Reading Errors in the Editor

A good editor may show compiler or language-server errors inline.

For example:

const age: u32 = "hello";

This is wrong because age is declared as a number, but "hello" is text.

The editor may underline the error before you even run the program.

That is helpful, but remember: the compiler is the final authority.

If your editor says something is wrong but zig build succeeds, your editor or ZLS may be misconfigured.

If zig build fails, trust the compiler error.

Debuggers

A debugger lets you pause a running program and inspect it.

With a debugger, you can:

ActionMeaning
Set a breakpointStop at a chosen line
Step overRun the next line
Step intoEnter a function call
Inspect variablesSee current values
View stack framesSee how the program reached this point

Zig can work with native debuggers such as LLDB and GDB.

The common choices are:

PlatformCommon debugger
macOSLLDB
LinuxGDB or LLDB
WindowsVisual Studio debugger, WinDbg, or CodeLLDB setups

For beginners, you do not need to start with a debugger immediately. You can learn a lot with std.debug.print.
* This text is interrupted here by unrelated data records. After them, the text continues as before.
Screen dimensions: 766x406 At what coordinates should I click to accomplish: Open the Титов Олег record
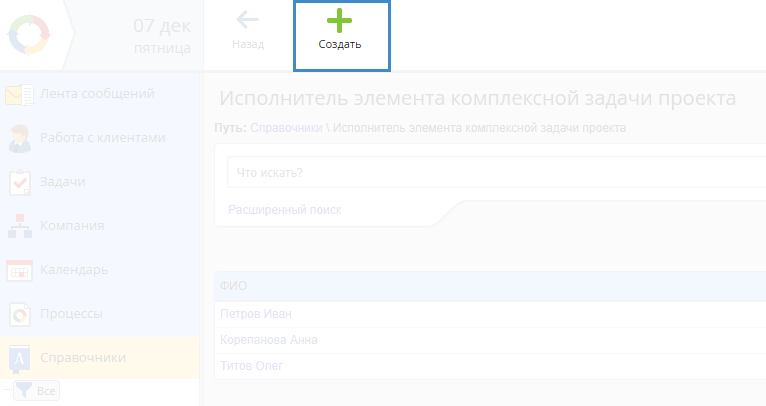coord(251,366)
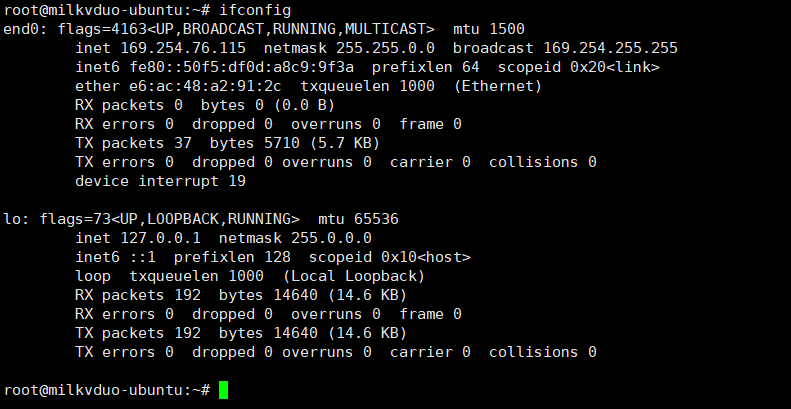Click broadcast address 169.254.255.255

pyautogui.click(x=610, y=48)
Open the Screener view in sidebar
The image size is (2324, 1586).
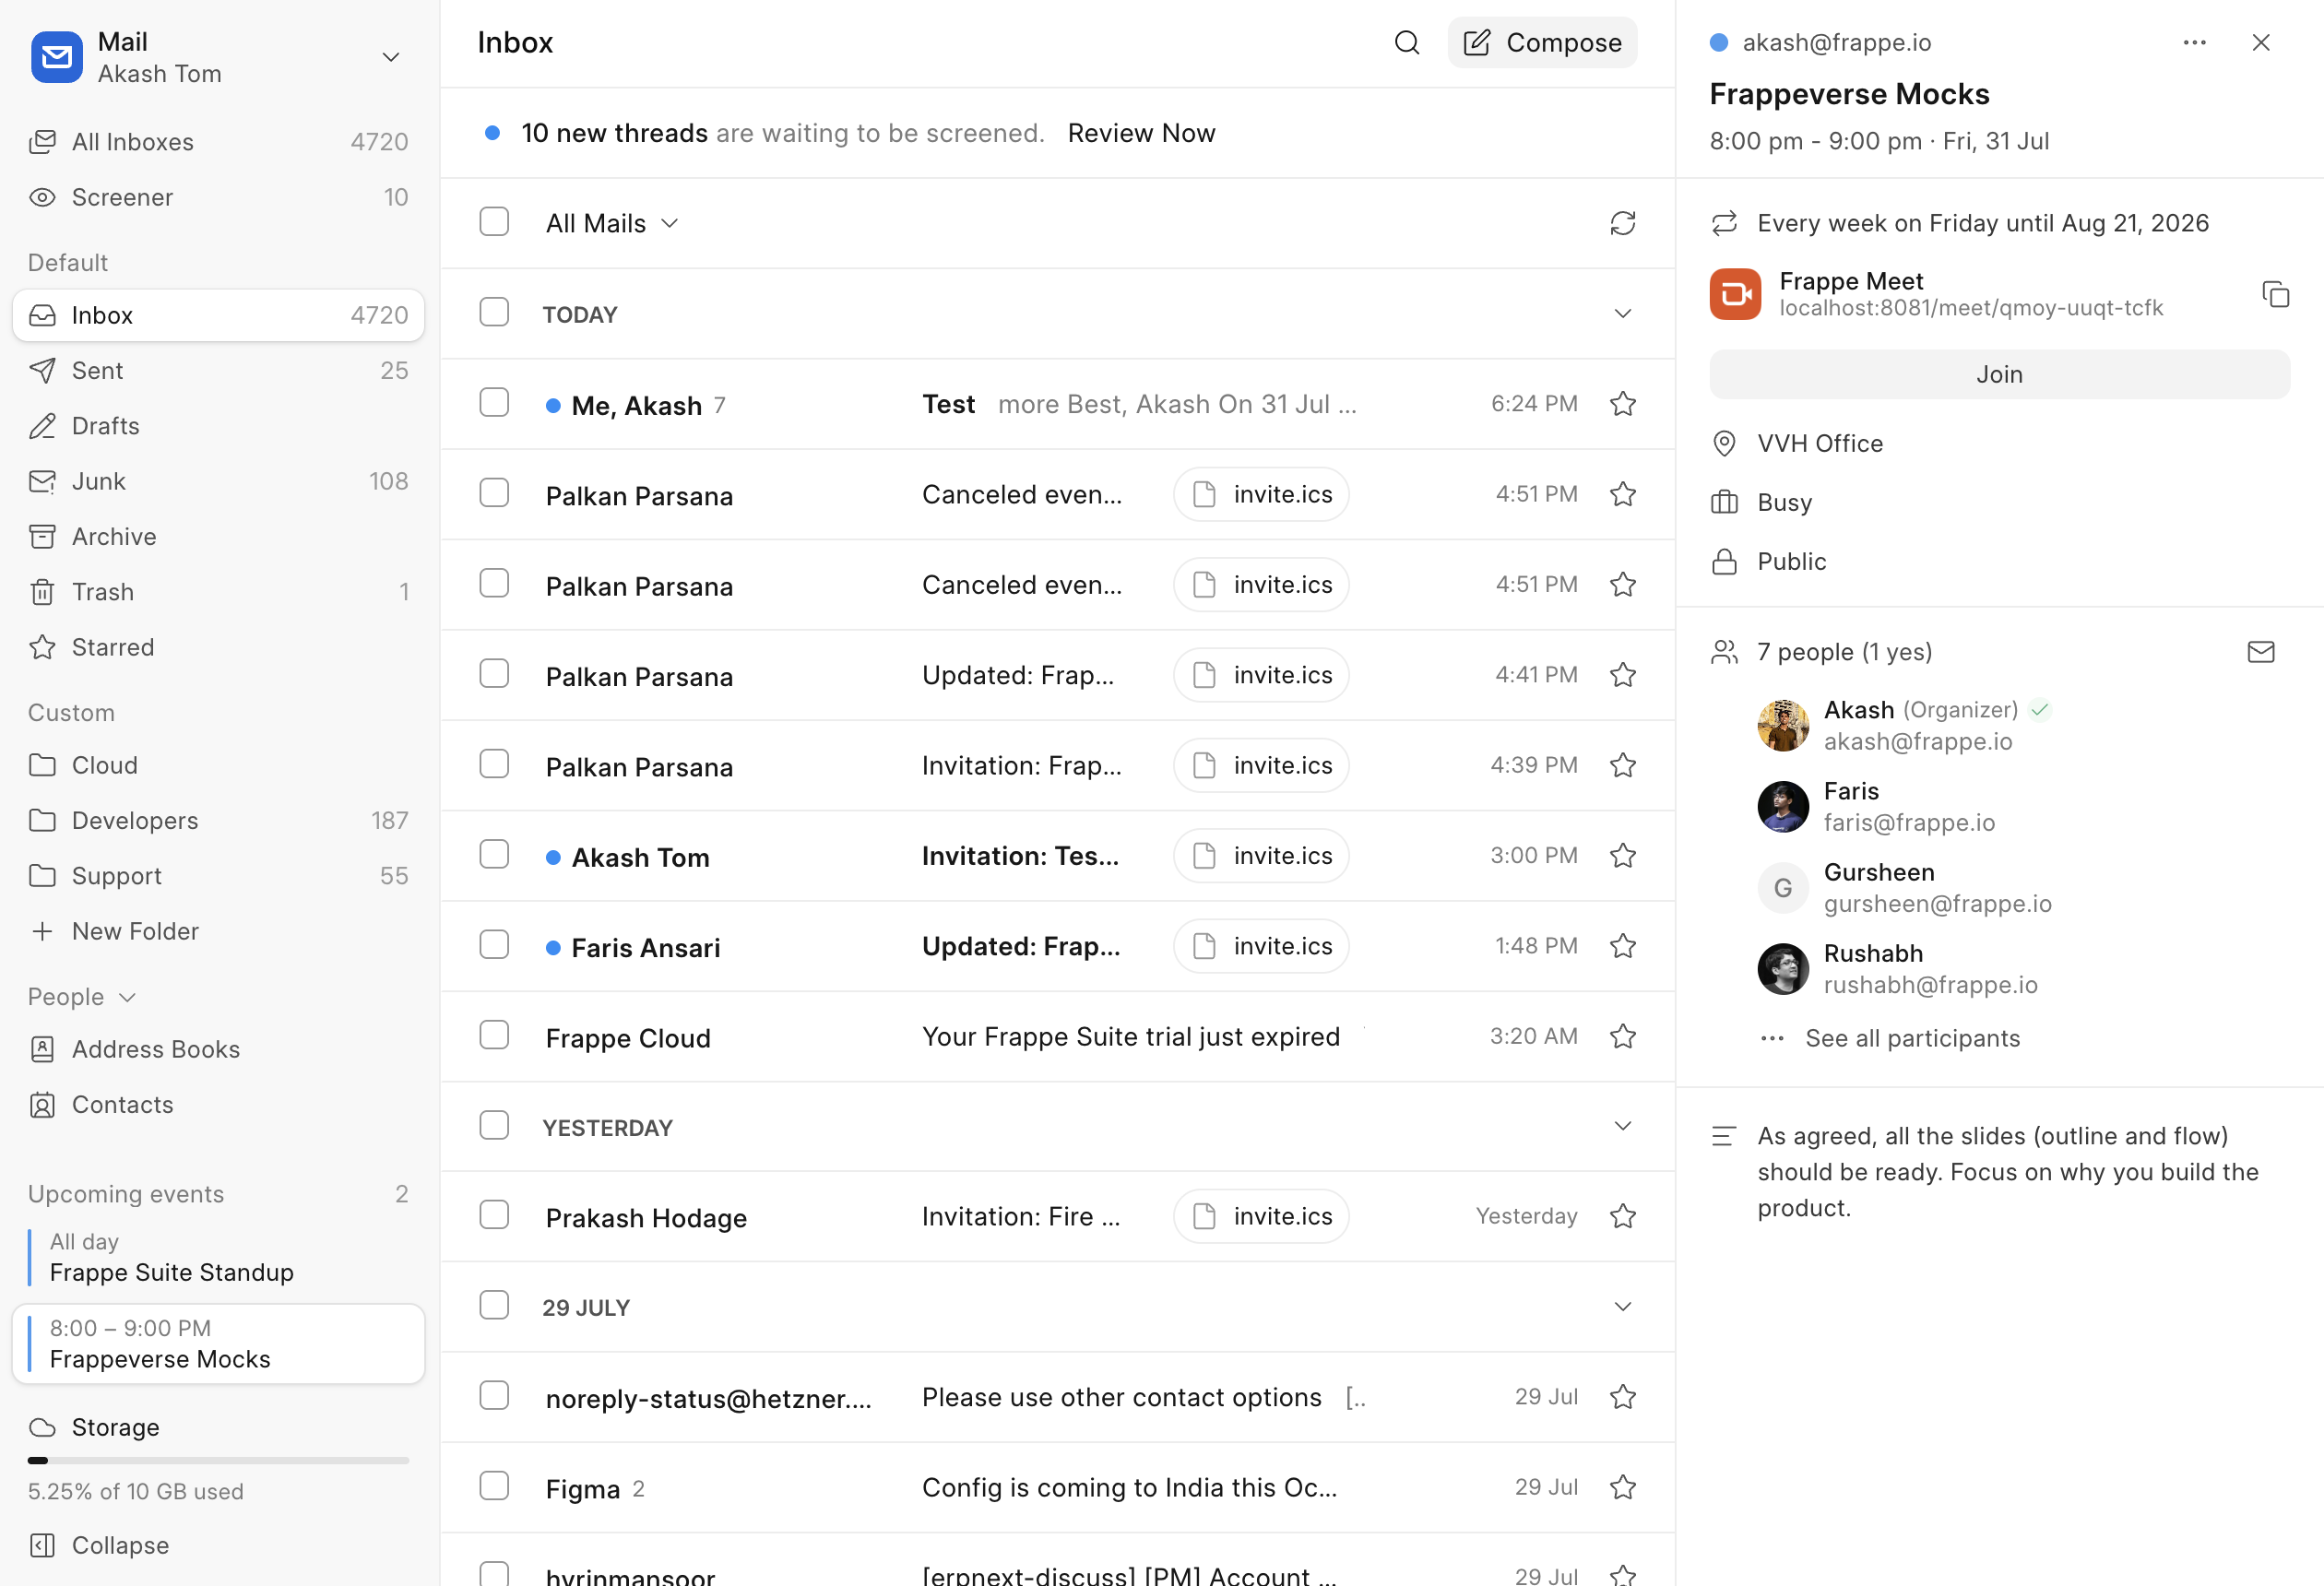[x=218, y=197]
But as programs grow, a debugger becomes useful.

Debug Builds

Debuggers work best with debug builds.

By default, Zig builds in debug mode.

For example:

zig build-exe main.zig

This keeps debug information and safety checks.

An optimized release build like this:

zig build-exe main.zig -O ReleaseFast

may be harder to debug because the compiler changes the program to make it faster.

Variables may disappear. Lines may not execute in the exact order you expect. Some functions may be inlined.

While learning, use debug mode.

Print Debugging

The simplest debugging tool is printing values.

Example:

const std = @import("std");

pub fn main() void {
    const a = 10;
    const b = 20;
    const result = a + b;

    std.debug.print("a = {}, b = {}, result = {}\n", .{ a, b, result });
}

Output:

a = 10, b = 20, result = 30

This is not fancy, but it is effective.

When a program behaves incorrectly, print the values near the problem. Check whether the program’s state matches what you expected.

Compiler First, Editor Second

Do not depend completely on editor features.

Always know how to run the compiler yourself:

zig build

or:

zig run src/main.zig

This matters because editor tools can be stale, misconfigured, or using the wrong Zig version.

The command line gives you the clearest ground truth.

A Good Beginner Workflow

A simple workflow looks like this:

StepAction
1Open the project folder in your editor
2Edit src/main.zig
3Save the file
4Run zig fmt or format on save
5Run zig build or zig run
6Read compiler errors carefully
7Fix one problem at a time

Do not try to fix ten errors at once.

Often, one syntax mistake causes several later errors. Fix the first error, then compile again.

What You Should Remember

You can write Zig in any editor.

A good setup includes syntax highlighting, ZLS, formatting, and a terminal.

ZLS helps your editor understand Zig code, but the Zig compiler is still the final authority.

Use zig fmt to keep code clean.

Use debug builds while learning.

Use std.debug.print first, then learn a debugger when your programs become larger.